**WORK INSTRUCTION**
What you should give back is a precise copy of the lines below from the one containing "Instruction: Add TARGET-52-PAKHTL" through the one containing "This screenshot has height=453, width=900.", with no pictures.
#### DATA IN THIS EXERCISE
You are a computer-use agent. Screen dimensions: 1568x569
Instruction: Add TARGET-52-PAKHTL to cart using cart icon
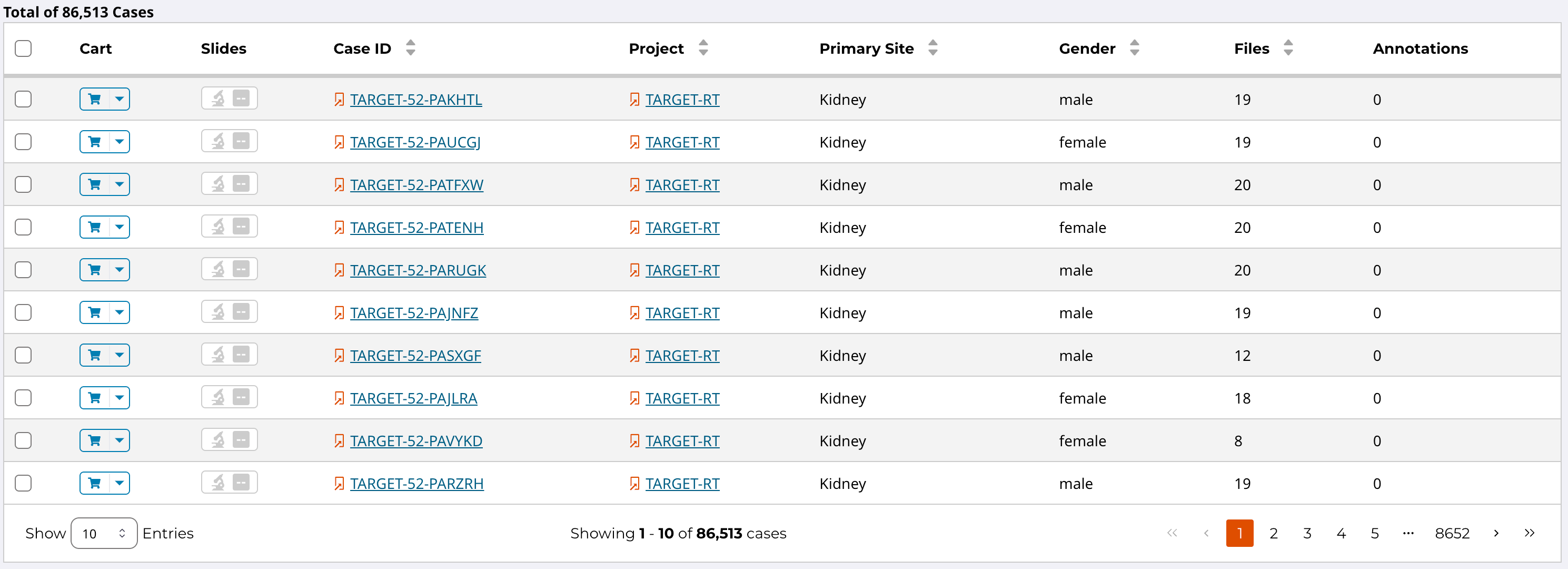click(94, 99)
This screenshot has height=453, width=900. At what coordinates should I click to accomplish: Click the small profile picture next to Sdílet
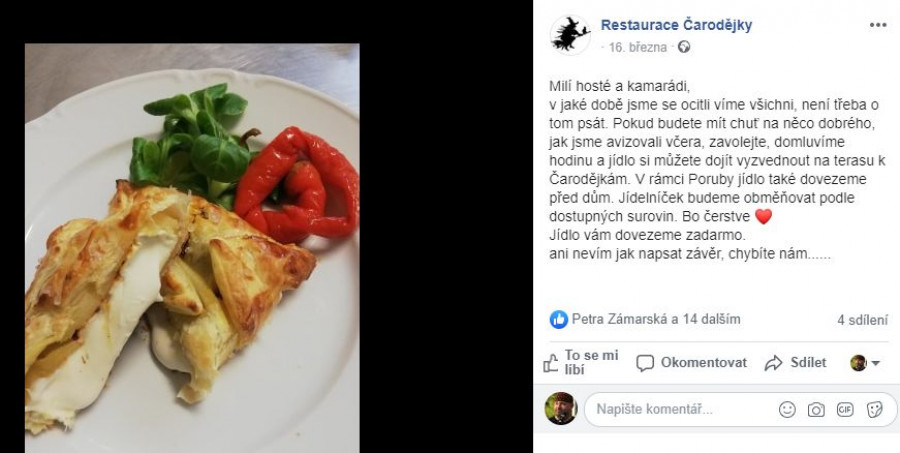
########
#### DATA IN THIS EXERCISE
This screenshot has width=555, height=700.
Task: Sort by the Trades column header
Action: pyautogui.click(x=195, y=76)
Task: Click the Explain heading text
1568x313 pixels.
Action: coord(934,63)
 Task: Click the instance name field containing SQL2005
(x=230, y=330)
########
#### DATA IN THIS EXERCISE
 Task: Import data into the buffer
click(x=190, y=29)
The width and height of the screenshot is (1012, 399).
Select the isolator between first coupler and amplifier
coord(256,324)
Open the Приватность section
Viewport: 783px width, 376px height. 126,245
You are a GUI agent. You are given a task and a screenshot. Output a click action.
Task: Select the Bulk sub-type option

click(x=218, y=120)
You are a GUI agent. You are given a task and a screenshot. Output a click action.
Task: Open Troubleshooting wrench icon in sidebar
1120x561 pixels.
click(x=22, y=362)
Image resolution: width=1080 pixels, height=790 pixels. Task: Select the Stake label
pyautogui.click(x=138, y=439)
########
**ANSWER SECTION**
Instruction: Add TARGET-52-PAKHTL to cart using cart icon
click(94, 99)
This screenshot has height=453, width=900. At what coordinates should I click to accomplish: Click the small profile picture next to Sdílet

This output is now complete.